Pupil dilation and constriction can determine the valence of surprise from the action to the reaction of the individual. Positive valence to surprise is shown through a dilation or expansion of the pupil, where as negative valence in surprise is associated with pupil constriction. But, newer studies show pupil dilation for negative as well as positive stimuli, indicating a general autonomous arousal associated with pupil dilation and not affective valence.

Non-verbal responses to surprise can also be affected by voice inflection, distance, time, environment, volume, rate, quality, pitch, speaking style, and even the level of eye contact made by an individual trying to cause a surprise. These non-verbal cues help to define whether the perceived surprise will have a positive or negative valence and to what degree the surprise will be induced by the individual.

== Verbal responses ==

Linguistics may play a role in the formulation of surprise. The language expectancy theory (LET) states that people develop norms and expectations concerning appropriate usage of a language in a given situation. When norms or expectations of verbal language are violated surprise may occur. The EVT model supports that expectations can be violated verbally and this violation may cause a surprise within the individual. Expectations of verbal language that may lead to surprise may include but are not limited to, expletives, shouts, screams, and gasps.

The aforementioned expectations of verbal language are more closely associated to negative expectancies of surprise, but positive surprise can occur from verbal interaction as well. A positive violation of expectations that could result in a positive surprise may include a low credibility source making a persuasive argument that leads to the change of beliefs or emotions thus enhancing the speaker's credibility. The move from a low credibility source to a high credibility source can elicit a positive surprise among individuals. The act of being persuaded by said speaker can also elicit a positive surprise, as an individual may have perceived the speaker as having too low of a credibility to elicit change and the change of beliefs or emotion then causes surprise.

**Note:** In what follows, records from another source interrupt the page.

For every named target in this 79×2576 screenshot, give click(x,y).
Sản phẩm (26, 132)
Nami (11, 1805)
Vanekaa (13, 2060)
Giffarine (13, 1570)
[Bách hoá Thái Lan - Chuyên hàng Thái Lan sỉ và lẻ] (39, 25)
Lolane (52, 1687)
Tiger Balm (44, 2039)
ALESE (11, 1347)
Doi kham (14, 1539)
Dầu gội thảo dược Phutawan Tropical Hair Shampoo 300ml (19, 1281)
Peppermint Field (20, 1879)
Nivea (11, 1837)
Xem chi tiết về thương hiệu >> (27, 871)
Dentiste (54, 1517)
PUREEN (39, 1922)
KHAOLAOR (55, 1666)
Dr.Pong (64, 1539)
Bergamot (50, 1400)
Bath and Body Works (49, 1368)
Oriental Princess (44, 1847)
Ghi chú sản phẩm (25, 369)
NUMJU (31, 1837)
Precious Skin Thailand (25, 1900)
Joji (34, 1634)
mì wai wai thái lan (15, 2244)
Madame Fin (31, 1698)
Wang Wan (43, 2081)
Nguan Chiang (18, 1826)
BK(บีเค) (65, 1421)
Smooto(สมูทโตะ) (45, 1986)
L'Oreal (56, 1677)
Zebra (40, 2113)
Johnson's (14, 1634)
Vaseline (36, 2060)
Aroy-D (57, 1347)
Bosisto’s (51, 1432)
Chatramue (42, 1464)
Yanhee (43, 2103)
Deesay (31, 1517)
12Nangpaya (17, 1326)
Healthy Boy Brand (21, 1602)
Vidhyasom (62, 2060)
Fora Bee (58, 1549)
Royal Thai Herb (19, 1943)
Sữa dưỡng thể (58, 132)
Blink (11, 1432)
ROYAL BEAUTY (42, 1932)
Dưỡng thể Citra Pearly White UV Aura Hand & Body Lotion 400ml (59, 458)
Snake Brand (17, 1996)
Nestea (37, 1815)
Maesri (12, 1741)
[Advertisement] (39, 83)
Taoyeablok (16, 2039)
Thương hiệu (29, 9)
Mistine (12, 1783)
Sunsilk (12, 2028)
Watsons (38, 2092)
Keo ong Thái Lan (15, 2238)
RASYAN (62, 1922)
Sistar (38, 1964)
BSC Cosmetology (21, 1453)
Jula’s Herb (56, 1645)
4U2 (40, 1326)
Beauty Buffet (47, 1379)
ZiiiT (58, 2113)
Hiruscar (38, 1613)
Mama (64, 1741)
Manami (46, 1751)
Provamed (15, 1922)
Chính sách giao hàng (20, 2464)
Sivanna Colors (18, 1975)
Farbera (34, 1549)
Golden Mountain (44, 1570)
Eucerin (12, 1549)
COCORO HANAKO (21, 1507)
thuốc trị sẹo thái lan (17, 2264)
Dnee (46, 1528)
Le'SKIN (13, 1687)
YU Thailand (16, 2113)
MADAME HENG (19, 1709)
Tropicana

Some languages have dedicated constructions used to express that something is surprising to the speaker; this grammatical category is called mirativity.

== Familiarity ==

As individuals become more accustomed to particular types of surprise, over time the level of surprise will decrease in intensity. This does not necessarily mean that an individual, for instance, will not be surprised during the jump scene of a scary movie, it implies that the individual may expect the jump scene due to familiarity with scary movies, thus lowering the level of surprise. The EVT model helps to support this claim because as individuals become more accustomed to a situation or communication, it becomes less and less likely that the situation or communication will cause a violation of expectation, and without violating an expectation, surprise cannot occur.